Exercise requirements: Please write out all the data exactly as shown.

Stored items
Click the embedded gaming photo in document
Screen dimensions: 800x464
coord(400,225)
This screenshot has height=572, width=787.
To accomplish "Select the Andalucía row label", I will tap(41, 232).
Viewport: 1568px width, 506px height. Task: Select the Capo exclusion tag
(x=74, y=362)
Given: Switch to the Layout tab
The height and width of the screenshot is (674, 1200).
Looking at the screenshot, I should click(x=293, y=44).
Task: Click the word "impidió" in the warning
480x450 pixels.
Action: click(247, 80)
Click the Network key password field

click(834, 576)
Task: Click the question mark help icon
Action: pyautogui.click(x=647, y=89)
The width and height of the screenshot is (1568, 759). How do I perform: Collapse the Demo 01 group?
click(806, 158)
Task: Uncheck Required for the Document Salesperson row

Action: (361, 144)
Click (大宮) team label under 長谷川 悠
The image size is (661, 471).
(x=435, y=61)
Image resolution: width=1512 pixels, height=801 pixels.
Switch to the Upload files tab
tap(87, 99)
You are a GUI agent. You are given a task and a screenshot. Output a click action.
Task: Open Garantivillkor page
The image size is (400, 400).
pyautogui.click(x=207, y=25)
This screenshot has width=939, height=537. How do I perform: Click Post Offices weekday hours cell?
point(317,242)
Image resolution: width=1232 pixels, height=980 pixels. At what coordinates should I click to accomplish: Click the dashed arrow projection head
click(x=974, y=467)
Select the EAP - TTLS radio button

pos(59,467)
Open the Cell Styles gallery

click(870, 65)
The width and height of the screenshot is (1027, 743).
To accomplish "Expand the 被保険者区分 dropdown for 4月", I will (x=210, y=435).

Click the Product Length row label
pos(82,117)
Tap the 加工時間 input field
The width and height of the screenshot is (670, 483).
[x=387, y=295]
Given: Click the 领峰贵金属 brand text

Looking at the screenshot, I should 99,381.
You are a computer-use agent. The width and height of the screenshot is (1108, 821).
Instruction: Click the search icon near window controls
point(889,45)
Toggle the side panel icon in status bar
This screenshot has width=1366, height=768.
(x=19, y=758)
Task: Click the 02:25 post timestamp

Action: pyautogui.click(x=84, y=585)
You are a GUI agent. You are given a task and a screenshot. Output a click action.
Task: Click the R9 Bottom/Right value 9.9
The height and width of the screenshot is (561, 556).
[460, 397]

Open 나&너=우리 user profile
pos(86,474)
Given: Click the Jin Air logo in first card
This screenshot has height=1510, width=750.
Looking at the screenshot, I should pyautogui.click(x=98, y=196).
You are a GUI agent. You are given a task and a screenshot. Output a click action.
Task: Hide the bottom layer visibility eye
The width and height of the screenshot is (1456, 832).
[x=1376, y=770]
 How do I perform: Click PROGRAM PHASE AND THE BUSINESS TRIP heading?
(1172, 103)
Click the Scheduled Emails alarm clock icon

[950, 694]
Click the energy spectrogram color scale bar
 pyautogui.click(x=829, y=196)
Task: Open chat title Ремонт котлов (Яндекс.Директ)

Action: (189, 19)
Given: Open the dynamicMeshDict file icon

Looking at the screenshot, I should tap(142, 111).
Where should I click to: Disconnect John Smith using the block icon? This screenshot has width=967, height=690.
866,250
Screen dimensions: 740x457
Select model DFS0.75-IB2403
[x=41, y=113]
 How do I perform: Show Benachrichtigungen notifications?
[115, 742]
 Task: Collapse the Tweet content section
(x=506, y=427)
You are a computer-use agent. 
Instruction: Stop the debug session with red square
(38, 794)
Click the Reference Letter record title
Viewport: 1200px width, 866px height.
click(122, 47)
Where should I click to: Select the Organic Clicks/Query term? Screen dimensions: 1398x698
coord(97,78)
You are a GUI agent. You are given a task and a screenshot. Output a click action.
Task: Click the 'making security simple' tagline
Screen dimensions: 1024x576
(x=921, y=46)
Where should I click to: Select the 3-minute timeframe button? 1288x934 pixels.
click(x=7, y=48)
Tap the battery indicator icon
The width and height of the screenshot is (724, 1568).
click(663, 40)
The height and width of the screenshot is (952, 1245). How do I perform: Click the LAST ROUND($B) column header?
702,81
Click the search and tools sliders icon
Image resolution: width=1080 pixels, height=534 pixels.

Task answer:
Click the embedded gaming photo in document
Screen dimensions: 800x464
coord(400,225)
This screenshot has height=572, width=787.
To accomplish "Select the Andalucía row label", I will tap(41, 232).
Viewport: 1568px width, 506px height. Task: Select the Capo exclusion tag
(x=74, y=362)
Given: Switch to the Layout tab
The height and width of the screenshot is (674, 1200).
Looking at the screenshot, I should click(x=293, y=44).
Task: Click the word "impidió" in the warning
480x450 pixels.
Action: click(247, 80)
Click the Network key password field

click(834, 576)
Task: Click the question mark help icon
Action: pyautogui.click(x=647, y=89)
The width and height of the screenshot is (1568, 759). How do I perform: Collapse the Demo 01 group?
click(806, 158)
Task: Uncheck Required for the Document Salesperson row

Action: (361, 144)
Click (大宮) team label under 長谷川 悠
The image size is (661, 471).
(x=435, y=61)
Image resolution: width=1512 pixels, height=801 pixels.
Switch to the Upload files tab
tap(87, 99)
You are a GUI agent. You are given a task and a screenshot. Output a click action.
Task: Open Garantivillkor page
The image size is (400, 400).
pyautogui.click(x=207, y=25)
This screenshot has width=939, height=537. How do I perform: Click Post Offices weekday hours cell?
point(317,242)
Image resolution: width=1232 pixels, height=980 pixels. At what coordinates should I click to accomplish: Click the dashed arrow projection head
click(x=974, y=467)
Select the EAP - TTLS radio button

pos(59,467)
Open the Cell Styles gallery

click(870, 65)
The width and height of the screenshot is (1027, 743).
To accomplish "Expand the 被保険者区分 dropdown for 4月", I will (x=210, y=435).

Click the Product Length row label
pos(82,117)
Tap the 加工時間 input field
The width and height of the screenshot is (670, 483).
[x=387, y=295]
Given: Click the 领峰贵金属 brand text

Looking at the screenshot, I should 99,381.
You are a computer-use agent. The width and height of the screenshot is (1108, 821).
Instruction: Click the search icon near window controls
point(889,45)
Toggle the side panel icon in status bar
This screenshot has width=1366, height=768.
(x=19, y=758)
Task: Click the 02:25 post timestamp

Action: pyautogui.click(x=84, y=585)
You are a GUI agent. You are given a task and a screenshot. Output a click action.
Task: Click the R9 Bottom/Right value 9.9
The height and width of the screenshot is (561, 556).
[460, 397]

Open 나&너=우리 user profile
pos(86,474)
Given: Click the Jin Air logo in first card
This screenshot has height=1510, width=750.
Looking at the screenshot, I should pyautogui.click(x=98, y=196).
You are a GUI agent. You are given a task and a screenshot. Output a click action.
Task: Hide the bottom layer visibility eye
The width and height of the screenshot is (1456, 832).
[x=1376, y=770]
 How do I perform: Click PROGRAM PHASE AND THE BUSINESS TRIP heading?
(1172, 103)
Click the Scheduled Emails alarm clock icon

[950, 694]
Click the energy spectrogram color scale bar
 pyautogui.click(x=829, y=196)
Task: Open chat title Ремонт котлов (Яндекс.Директ)

Action: (189, 19)
Given: Open the dynamicMeshDict file icon

Looking at the screenshot, I should tap(142, 111).
Where should I click to: Disconnect John Smith using the block icon? This screenshot has width=967, height=690.
866,250
Screen dimensions: 740x457
Select model DFS0.75-IB2403
[x=41, y=113]
 How do I perform: Show Benachrichtigungen notifications?
[115, 742]
 Task: Collapse the Tweet content section
(x=506, y=427)
You are a computer-use agent. 
Instruction: Stop the debug session with red square
(38, 794)
Click the Reference Letter record title
Viewport: 1200px width, 866px height.
click(122, 47)
Where should I click to: Select the Organic Clicks/Query term? Screen dimensions: 1398x698
coord(97,78)
You are a GUI agent. You are given a task and a screenshot. Output a click action.
Task: Click the 'making security simple' tagline
Screen dimensions: 1024x576
(x=921, y=46)
Where should I click to: Select the 3-minute timeframe button? 1288x934 pixels.
click(x=7, y=48)
Tap the battery indicator icon
The width and height of the screenshot is (724, 1568).
click(663, 40)
The height and width of the screenshot is (952, 1245). How do I perform: Click the LAST ROUND($B) column header?
702,81
Click the search and tools sliders icon
Image resolution: width=1080 pixels, height=534 pixels.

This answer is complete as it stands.